Monday, January 14, 2008
The Oakland A's Monday #21
News Item: CF Mark Kotsay (and cash considerations) traded from Oakland Athletics to Atlanta Braves in exchange for RP Joey Devine
And, so ends the Mark Kotsay Era – one of the worst signings of Billy Beane's tenure as Oakland's General Manager.
Kotsay was actually acquired via trade at the end of the 2003 season. Oakland sent disgruntled mediocrity Terrence Long and established young catcher Ramon Hernandez to the Padres for Kotsay, a former first round draft pick who'd spent three pretty good seasons in San Diego.
In his first season in Oakland, Kotsay put up several offensive career highs, including hits, batting average, on-base and slugging percentage. He became an instant fan favorite for a large segment of today's A's fans (squealing teens whose fandom stretches all the way back to earlier this decade) and, combined with his admittedly incredible defense in centerfield, seemed like a good candidate to lock up long term.
And, here's where Beane screwed it all up.
Kotsay has a history back troubles, dating back to 2003. In fact, the trade that brought him to Oakland was held up for over a week due to an extensive physical exam the A's put Kotsay through before finalizing the deal.

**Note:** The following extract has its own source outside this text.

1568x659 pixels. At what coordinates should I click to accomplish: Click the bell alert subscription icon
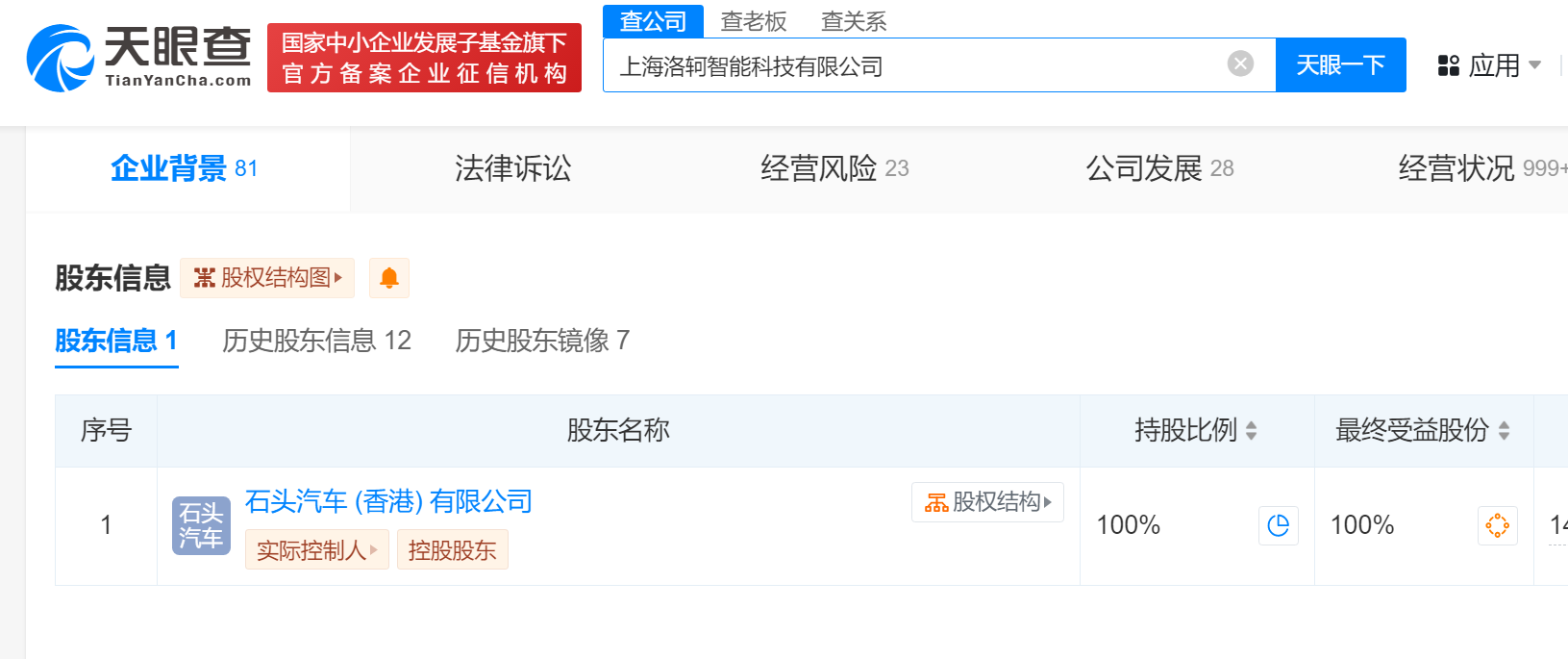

In July 2005, the A's signed Kotsay to a 2-year, $15M extension. Even though he was coming off of the best year of his career, I hated this move. Trust me, kids, this ain't hindsight:
(1) Kotsay's "career year" was obviously due to a fluky spike in his batting average. His .314 BA drove all of other offensive numbers and all because a dozen or so more hits fell in for him than in a typical season.
(2) Has anyone ever heard of chronic back injuries in baseball getting better with age? Forget the torque involved in swinging a bat, Kotsay plays one of the most physically demanding positions on the diamond that doesn't involve tools of ignorance.
(3) And, finally, my biggest beef – at the time of the extension, Kotsay had a team option on him for 2006. He'd be 30 years old after that season and the A's would have had two full years to determine if '04 an outlier or legit. Instead, Oakland guaranteed his option year and graciously added 2007-08 for grins.
By the end of 2005, Kotsay's numbers had fallen right back around his career line to that point. The following year, he lost nearly 40 points in slugging pct, before requiring back surgery in early 2007 and completely bottoming out at the plate (.214/.279/.296) in about 200 at-bats.
That the A's got anything at all for the squalid shell of himself that Kotsay's become says a lot about the Braves desperation to replace Andruw Jones in centerfield. That the small-market A's are paying most of Kotsay's 2008 salary, in turn, says a lot about their desperation to be rid of him.